[TASK TO COMPLETE]: Which lines run from the line with "Reply to Bobette's tweet" to the end of the entries? Write out exactly those, leaving out the pictures.

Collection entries
%%

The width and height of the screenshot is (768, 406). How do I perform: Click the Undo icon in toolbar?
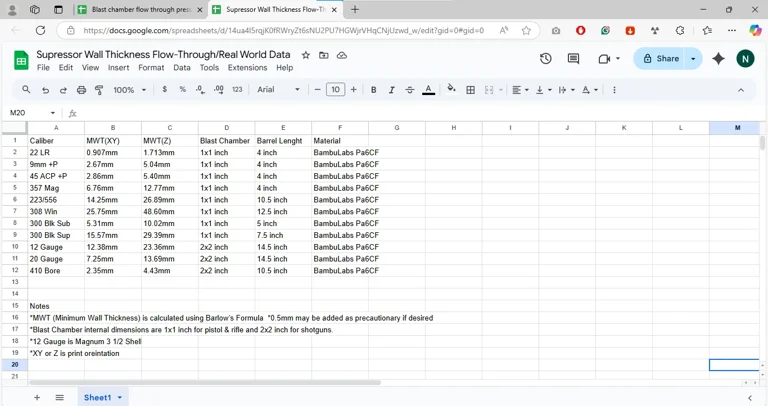point(45,90)
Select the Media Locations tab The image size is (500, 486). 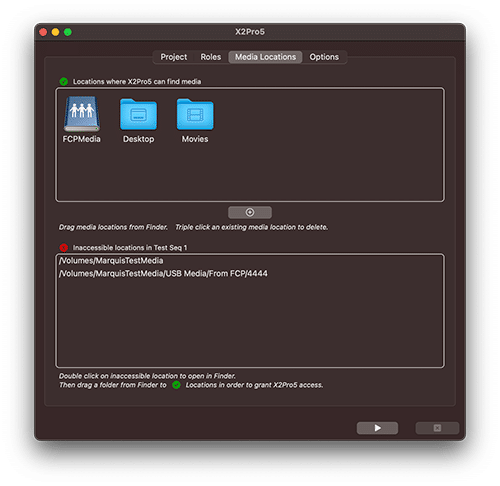click(265, 57)
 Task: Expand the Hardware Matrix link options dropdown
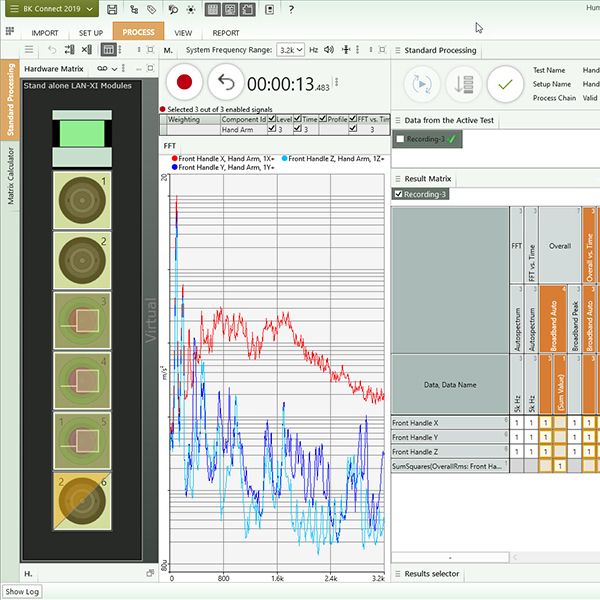(115, 68)
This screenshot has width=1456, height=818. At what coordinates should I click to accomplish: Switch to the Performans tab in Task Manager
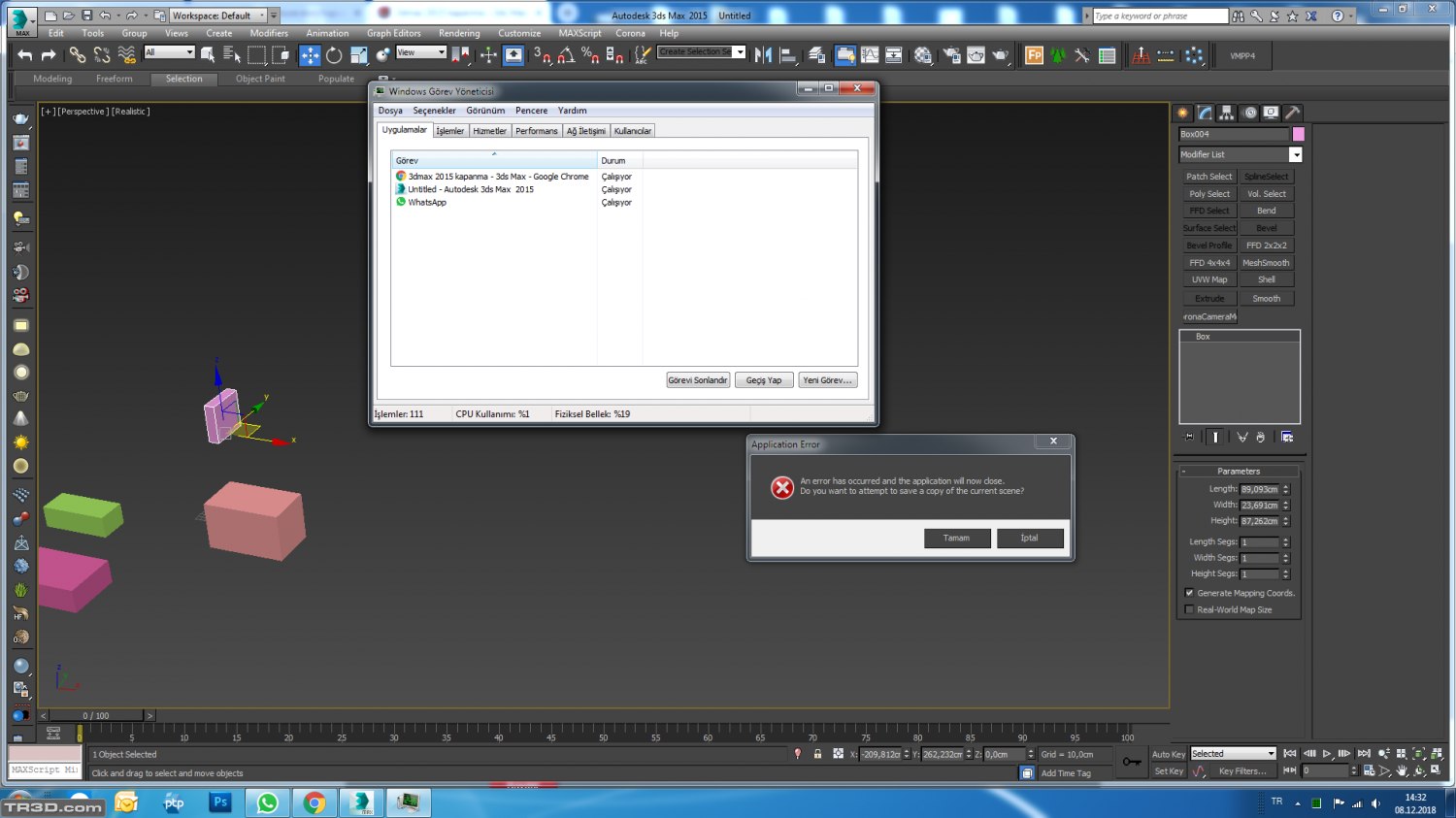[536, 131]
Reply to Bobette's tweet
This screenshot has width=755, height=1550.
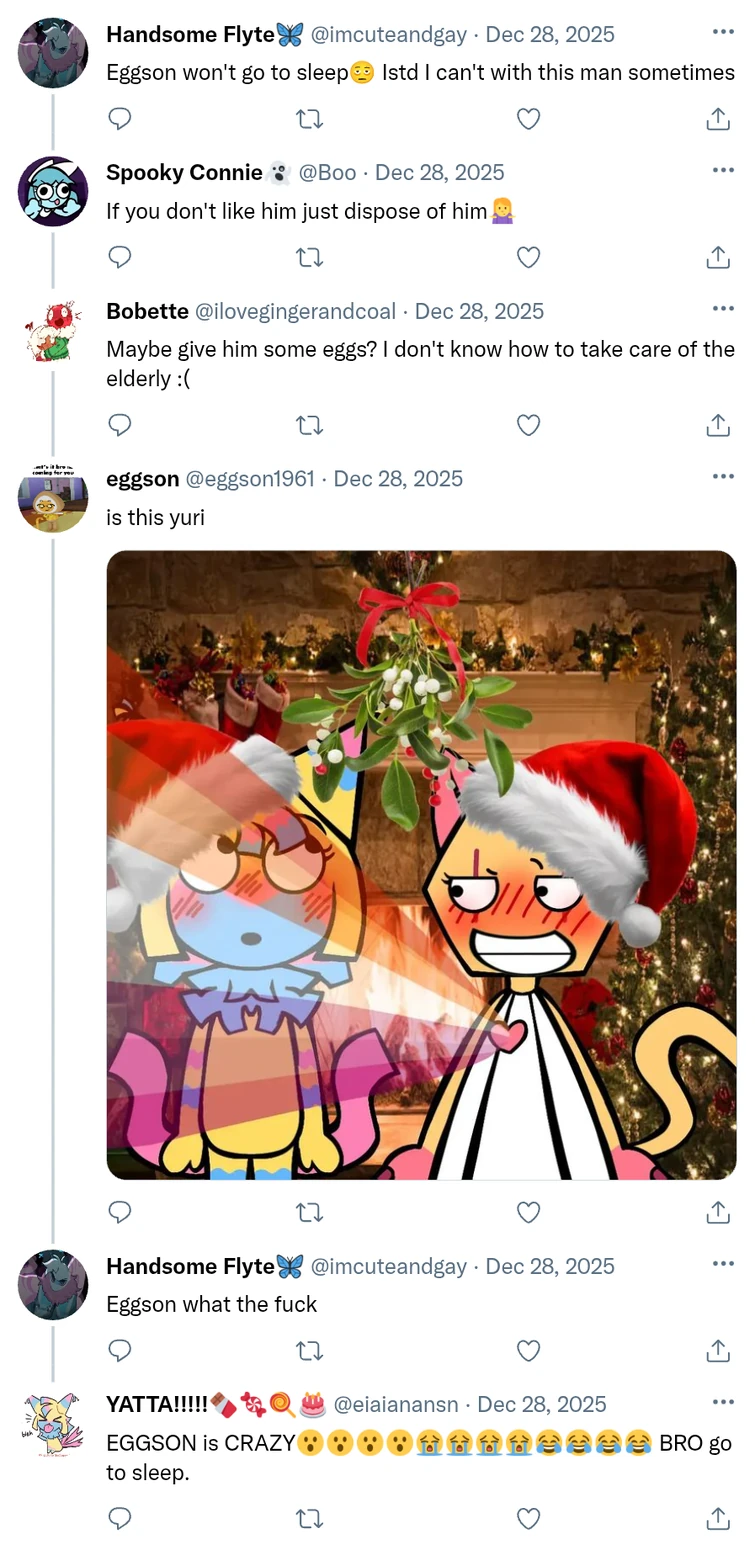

%%

[RESULT FOR THIS TASK]:
Reply to Bobette's tweet
This screenshot has width=755, height=1550.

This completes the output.